INFORMATION REGARDING DISCLOSURE IN THIS NEWS RELEASE AND OIL AND GAS
RESERVES, RESOURCES AND OPERATIONAL INFORMATION
All amounts in this news release are stated in Canadian dollars unless
otherwise specified.
Where applicable, natural gas has been converted to barrels of oil
equivalent ("BOE") based on 6 Mcf:1 BOE. The BOE rate is based on an
energy equivalent conversion method primarily applicable at the burner
tip and does not represent a value equivalent at the wellhead. Use of BOE
in isolation may be misleading. In accordance with Canadian practice,
production volumes and revenues are reported on a gross basis, before
deduction of Crown and other royalties, unless otherwise stated. Unless
otherwise specified, all reserves volumes in this news release (and all
information derived therefrom) are based on "company interest reserves"

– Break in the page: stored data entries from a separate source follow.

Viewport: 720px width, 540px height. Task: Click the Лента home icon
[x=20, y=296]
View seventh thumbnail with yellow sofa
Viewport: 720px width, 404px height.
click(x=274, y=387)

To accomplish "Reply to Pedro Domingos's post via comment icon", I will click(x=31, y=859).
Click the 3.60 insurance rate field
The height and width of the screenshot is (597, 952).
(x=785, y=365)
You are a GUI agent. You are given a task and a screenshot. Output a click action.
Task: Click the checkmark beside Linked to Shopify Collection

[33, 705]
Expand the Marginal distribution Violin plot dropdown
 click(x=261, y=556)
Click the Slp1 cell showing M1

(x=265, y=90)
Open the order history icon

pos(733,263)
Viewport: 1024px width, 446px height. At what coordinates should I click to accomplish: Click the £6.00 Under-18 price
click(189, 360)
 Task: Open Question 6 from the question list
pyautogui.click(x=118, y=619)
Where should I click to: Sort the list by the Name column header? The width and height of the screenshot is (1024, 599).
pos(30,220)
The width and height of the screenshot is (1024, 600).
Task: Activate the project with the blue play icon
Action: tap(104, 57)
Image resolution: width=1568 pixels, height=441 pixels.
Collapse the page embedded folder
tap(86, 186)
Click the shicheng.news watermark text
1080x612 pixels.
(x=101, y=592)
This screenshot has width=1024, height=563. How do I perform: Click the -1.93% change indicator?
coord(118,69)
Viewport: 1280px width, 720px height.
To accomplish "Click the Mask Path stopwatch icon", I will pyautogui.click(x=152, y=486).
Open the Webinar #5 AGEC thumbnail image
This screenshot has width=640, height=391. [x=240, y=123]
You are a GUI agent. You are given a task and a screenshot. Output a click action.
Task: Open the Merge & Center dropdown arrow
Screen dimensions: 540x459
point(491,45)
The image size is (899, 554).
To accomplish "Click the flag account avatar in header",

using forecast prices and costs. "Company interest reserves" consist of
"gross reserves" (as defined in National Instrument 51-101 adopted by the
Canadian securities regulators ("NI 51-101") plus Enerplus' royalty
interests in reserves. "Company interest reserves" are not a measure
defined in NI 51-101 and does not have a standardized meaning under
NI 51-101. Accordingly, our company interest reserves may not be
comparable to reserves presented or disclosed by other issuers. Our oil
and gas reserves statement for the year ended December 31, 2007, which
will include complete disclosure of our oil and gas reserves and other
oil and gas information in accordance with NI 51-101, will be contained
within our Annual Information Form which will be available on our website
at www.enerplus.com and on our SEDAR profile at www.sedar.com.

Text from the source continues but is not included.